The first urban mass transit vehicle was the omnibus – a horse-drawn road vehicle somewhat like a stagecoach. The first omnibus operation is believed to have been in Paris, France in 1819. Stagecoaches had doors on each side, carried six or eight passengers and usually did not pick up and drop off passengers en-route. An omnibus was larger and could carry about twelve passengers. Passengers boarded the omnibus through a door at the rear and sat on benches along each side. The driver’s seat was usually high outside the front and equipped with a hand brake. Baggage or additional passengers might be carried on top. Omnibuses boarded passengers at stops along a route. In the winter, wheels might be replaced with runners to create a sleigh.
Omnibuses began running in New York City and Boston in the late 1820s and early 1830s. (Sources differ on the earliest dates.) By 1850, New York City had 500 omnibuses operated by 3,000 workers and 5,000 horses. In 1853, Boston had 30 omnibus routes. Omnibuses were succeeded by horsecars which were horse-drawn vehicles with flanged wheels on steel rails. Horsecars could carry 24 passengers and provide a much smoother ride than an omnibus. Boston’s first horsecar line was the Cambridge Railroad in 1856. By 1873, Boston was down to just two omnibus routes.
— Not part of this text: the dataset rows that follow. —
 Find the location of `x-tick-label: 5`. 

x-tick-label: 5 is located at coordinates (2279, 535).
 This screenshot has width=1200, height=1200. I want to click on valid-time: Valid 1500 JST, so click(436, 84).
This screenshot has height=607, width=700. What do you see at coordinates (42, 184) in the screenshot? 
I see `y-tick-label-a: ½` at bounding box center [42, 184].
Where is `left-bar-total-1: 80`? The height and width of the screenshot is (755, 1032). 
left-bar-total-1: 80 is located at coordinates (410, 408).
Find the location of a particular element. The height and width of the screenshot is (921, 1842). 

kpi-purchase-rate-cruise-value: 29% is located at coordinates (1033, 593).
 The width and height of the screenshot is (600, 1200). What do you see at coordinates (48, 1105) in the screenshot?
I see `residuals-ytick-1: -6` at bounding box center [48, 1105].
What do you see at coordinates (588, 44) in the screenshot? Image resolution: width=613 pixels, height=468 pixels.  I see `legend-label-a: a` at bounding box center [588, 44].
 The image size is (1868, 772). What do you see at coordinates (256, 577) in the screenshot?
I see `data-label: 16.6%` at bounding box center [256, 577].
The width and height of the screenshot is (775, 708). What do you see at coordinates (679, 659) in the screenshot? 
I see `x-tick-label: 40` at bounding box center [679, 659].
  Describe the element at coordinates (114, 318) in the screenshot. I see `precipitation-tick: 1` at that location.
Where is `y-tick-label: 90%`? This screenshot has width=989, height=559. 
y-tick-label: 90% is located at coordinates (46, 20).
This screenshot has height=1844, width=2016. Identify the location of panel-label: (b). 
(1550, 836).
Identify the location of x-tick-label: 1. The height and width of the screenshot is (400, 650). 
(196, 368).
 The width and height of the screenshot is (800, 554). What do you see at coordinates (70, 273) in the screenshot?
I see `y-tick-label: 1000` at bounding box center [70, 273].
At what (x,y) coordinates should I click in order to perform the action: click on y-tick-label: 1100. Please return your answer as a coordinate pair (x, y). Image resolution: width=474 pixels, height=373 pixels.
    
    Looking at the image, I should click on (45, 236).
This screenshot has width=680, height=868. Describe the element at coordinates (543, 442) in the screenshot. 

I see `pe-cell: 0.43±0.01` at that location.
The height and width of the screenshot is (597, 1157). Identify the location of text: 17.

The early history of Seashore’s sheriff’s wagon is not documented. It is believed to have been built as early as the 1850s. It was pulled by two horses. Compared with many omnibuses, the driver’s seat on the sheriff’s wagon is lower and has an overhead covering. The wagon may have started life as a regular omnibus. Around the time that Seashore acquired the wagon in the 1980s, Seashore members Frank Cheney and Jeffrey Sisson heard stories from a long time city employee who thought that the sheriff’s wagon had been converted from a regular omnibus since the city of Boston had acquired a number of used omnibuses. The sheriff’s wagon is of the type used in Boston in the late 1800’s by the Hathorne Line and the Hobbs Omnibus Company who later sold their vehicles to the Metropolitan Horse Railroad and the West End Street Railway who used them on special routes and for charter service. The Boston Elevated Railway acquired the West End Street Railway in 1897 and used some former omnibuses in work service. At some point Seashore’s sheriff’s wagon was acquired by the Suffolk County Sheriff’s Department and was used to carry prisoners from jail to court. (Suffolk County includes Boston and some nearby towns.) It appears that windows have been boarded up. About 1945, the wagon, along with a similar vehicle with sleigh runners, was moved to the city Public Works Building at 650 Albany Street in Boston. In 1977, there was a plan to move the wagon and sleigh to the Larz Anderson Auto Museum in Brookline, but that museum lacked space.
After the Larz Anderson plan failed, the city of Boston loaned the sheriff’s wagon and sleigh to the Museum of Transportation at Museum Wharf in Boston. When this museum closed in 1982, the wagon went into the Museum of Transportation’s warehouse in Cambridge. The wagon came to Seashore in 1983 along with the similar sleigh. In 1987, the U.S. Marshal’s service asked Seashore for a loan of the sheriff’s wagon to be used in a Smithsonian traveling exhibit to mark the 200th anniversary of the Marshal’s Service to be in 1989. To prepare for this exhibit, Seashore’s shop rebuilt a side panel, driver’s foot board and the rotted underframe. However, the Marshal’s Service eventually decided not to use the wagon.